Столь неожиданное появление членов Политбюро, а в особенности вождя, привело присутствующих в шок, от которого они онемели, побледнели и не сразу справились со своими чувствами…
Как и положено в такой ситуации, первым доложил нарком. Выслушав доклад, Сталин медленно прошелся вдоль стола с картами, остановившись у карты Западного фронта.
– Мы ждем вашего доклада об обстановке под Минском, – кратко заявил Сталин.
Сбивчивый доклад Тимошенко прозвучал, как трагический аккорд в магической тишине:
– Товарищ Сталин, мы еще не успели обобщить поступившие материалы. Многое мне не ясно. Есть противоречивые сведения… Я не готов сейчас вам доложить…
– Вы просто не владеете обстановкой, – резюмировал вождь. – Вы, наверное, уже потеряли Белоруссию, а теперь хотите поставить нас перед фактом новых провалов! Вы вообще управляете фронтами или только констатируете очевидное?
Затем он обратился к Жукову:
– Что происходит на Западном фронте? Какая имеется у Павлова связь с войсками?
Если первые полчаса Сталин говорил спокойно, то теперь взорвался:
– Что за Генеральный штаб, что за начальник Генштаба, который так растерялся, не знает, что творится в войсках, никого не представляет и никем не командует. Раз нет информации, нет связи, Генштаб бессилен руководить.
– Разрешите нам продолжить работу, – резко ответил Жуков.
– Может, мы мешаем вам? – съязвил Берия.
– Обстановка на фронтах критическая, – не обратив внимания на эти слова, сказал Жуков. И стараясь быть спокойным, взглянув на Лаврентия Павловича, с вызовом бросил: – Может быть, вы сумеете дать эти указания?
– Если партия поручит, дадим, – со злобой ответил Берия. После этих слов генерал армии Жуков, оскорбленный этими словами и переживший шок, не выдержал, разрыдался и вышел в другую комнату. Молотов быстро пошел следом за ним. Все присутствующие находились в удрученном состоянии. Только через десять минут Молотов привел обратно, уже внешне спокойного, но еще с влажными глазами начальника Генштаба.

→ **Сохранённые записи**:
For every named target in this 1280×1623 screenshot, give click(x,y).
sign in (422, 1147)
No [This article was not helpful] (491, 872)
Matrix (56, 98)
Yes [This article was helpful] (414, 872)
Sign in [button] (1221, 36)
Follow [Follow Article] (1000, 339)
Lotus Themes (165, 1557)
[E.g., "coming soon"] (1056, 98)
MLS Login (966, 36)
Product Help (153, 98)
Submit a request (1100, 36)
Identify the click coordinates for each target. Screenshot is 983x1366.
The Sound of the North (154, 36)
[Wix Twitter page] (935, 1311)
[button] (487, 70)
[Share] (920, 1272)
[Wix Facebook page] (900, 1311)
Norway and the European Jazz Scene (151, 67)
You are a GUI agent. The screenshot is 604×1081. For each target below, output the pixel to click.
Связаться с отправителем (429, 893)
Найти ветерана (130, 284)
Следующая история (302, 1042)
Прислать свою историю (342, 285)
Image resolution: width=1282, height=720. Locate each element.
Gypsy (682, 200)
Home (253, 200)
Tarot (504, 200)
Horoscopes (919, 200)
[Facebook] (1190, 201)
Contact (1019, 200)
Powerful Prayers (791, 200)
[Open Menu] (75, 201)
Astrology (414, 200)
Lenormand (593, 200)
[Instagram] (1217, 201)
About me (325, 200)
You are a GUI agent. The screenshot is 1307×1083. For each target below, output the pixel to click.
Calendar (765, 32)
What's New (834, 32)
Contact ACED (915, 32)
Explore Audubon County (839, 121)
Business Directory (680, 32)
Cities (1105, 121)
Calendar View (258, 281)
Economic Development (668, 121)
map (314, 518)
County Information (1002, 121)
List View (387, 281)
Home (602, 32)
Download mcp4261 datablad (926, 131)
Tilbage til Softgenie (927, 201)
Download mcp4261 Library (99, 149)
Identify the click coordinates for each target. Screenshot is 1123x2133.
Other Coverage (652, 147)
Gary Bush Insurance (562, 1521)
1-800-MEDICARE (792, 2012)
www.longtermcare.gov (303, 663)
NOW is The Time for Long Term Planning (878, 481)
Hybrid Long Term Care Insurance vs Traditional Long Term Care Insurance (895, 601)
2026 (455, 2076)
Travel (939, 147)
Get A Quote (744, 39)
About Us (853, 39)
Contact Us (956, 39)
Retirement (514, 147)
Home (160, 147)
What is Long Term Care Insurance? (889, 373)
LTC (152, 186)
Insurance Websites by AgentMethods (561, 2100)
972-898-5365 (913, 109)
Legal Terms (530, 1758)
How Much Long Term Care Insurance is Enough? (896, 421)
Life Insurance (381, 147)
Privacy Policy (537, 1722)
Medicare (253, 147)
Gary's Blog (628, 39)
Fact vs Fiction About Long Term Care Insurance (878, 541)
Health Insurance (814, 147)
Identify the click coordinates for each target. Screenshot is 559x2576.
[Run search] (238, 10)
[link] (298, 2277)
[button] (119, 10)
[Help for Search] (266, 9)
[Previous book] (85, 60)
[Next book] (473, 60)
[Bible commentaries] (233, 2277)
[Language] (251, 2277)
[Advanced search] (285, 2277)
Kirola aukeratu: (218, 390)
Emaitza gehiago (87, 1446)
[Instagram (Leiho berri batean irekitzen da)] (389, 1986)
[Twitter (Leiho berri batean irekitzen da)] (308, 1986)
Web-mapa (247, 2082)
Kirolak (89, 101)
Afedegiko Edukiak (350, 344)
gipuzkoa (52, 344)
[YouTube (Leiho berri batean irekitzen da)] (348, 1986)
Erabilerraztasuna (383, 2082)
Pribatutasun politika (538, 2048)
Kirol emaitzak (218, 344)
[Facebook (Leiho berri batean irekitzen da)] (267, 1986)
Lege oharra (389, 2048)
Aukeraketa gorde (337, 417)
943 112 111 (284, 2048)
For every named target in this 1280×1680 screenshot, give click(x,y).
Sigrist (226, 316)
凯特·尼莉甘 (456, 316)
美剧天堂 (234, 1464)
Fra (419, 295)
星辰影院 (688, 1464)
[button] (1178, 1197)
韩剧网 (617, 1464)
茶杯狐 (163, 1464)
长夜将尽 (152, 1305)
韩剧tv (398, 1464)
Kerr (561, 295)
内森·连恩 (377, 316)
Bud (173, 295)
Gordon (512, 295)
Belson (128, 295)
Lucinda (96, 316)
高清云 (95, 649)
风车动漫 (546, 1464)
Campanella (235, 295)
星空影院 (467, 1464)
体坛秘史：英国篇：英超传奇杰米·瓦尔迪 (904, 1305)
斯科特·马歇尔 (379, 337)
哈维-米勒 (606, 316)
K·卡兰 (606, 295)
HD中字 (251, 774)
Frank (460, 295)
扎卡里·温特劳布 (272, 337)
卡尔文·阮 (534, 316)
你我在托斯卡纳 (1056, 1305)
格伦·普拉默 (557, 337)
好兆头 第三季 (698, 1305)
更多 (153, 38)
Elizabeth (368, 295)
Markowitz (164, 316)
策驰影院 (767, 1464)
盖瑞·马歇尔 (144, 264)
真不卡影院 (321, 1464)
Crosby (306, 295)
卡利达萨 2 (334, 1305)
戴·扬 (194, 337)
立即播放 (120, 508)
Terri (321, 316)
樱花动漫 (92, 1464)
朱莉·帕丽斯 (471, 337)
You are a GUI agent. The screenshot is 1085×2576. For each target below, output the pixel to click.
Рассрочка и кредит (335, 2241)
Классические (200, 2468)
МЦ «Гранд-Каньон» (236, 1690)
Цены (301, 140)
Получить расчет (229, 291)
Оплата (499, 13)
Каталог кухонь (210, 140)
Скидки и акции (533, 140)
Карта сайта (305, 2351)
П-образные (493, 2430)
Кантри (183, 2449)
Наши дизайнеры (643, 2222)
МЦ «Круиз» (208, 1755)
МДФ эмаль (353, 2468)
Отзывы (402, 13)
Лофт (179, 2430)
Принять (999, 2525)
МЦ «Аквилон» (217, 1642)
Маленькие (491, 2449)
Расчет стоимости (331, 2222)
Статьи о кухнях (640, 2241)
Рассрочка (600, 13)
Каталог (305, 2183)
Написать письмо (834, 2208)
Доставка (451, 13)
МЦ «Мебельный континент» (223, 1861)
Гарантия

→ **Что сделать**:
Проверьте по отрывку каждое утверждение, ответьте «да» или «нет» и приведите дословно решающие слова отрывка. 1. Первым доложил нарком. 2. Сталин остановился у карты Южного фронта. 3. Жукова обратно в комнату привел Берия.

→ **Ответ**:
1. Да: «первым доложил нарком».
2. Нет: «остановившись у карты Западного фронта».
3. Нет: «Молотов привел обратно».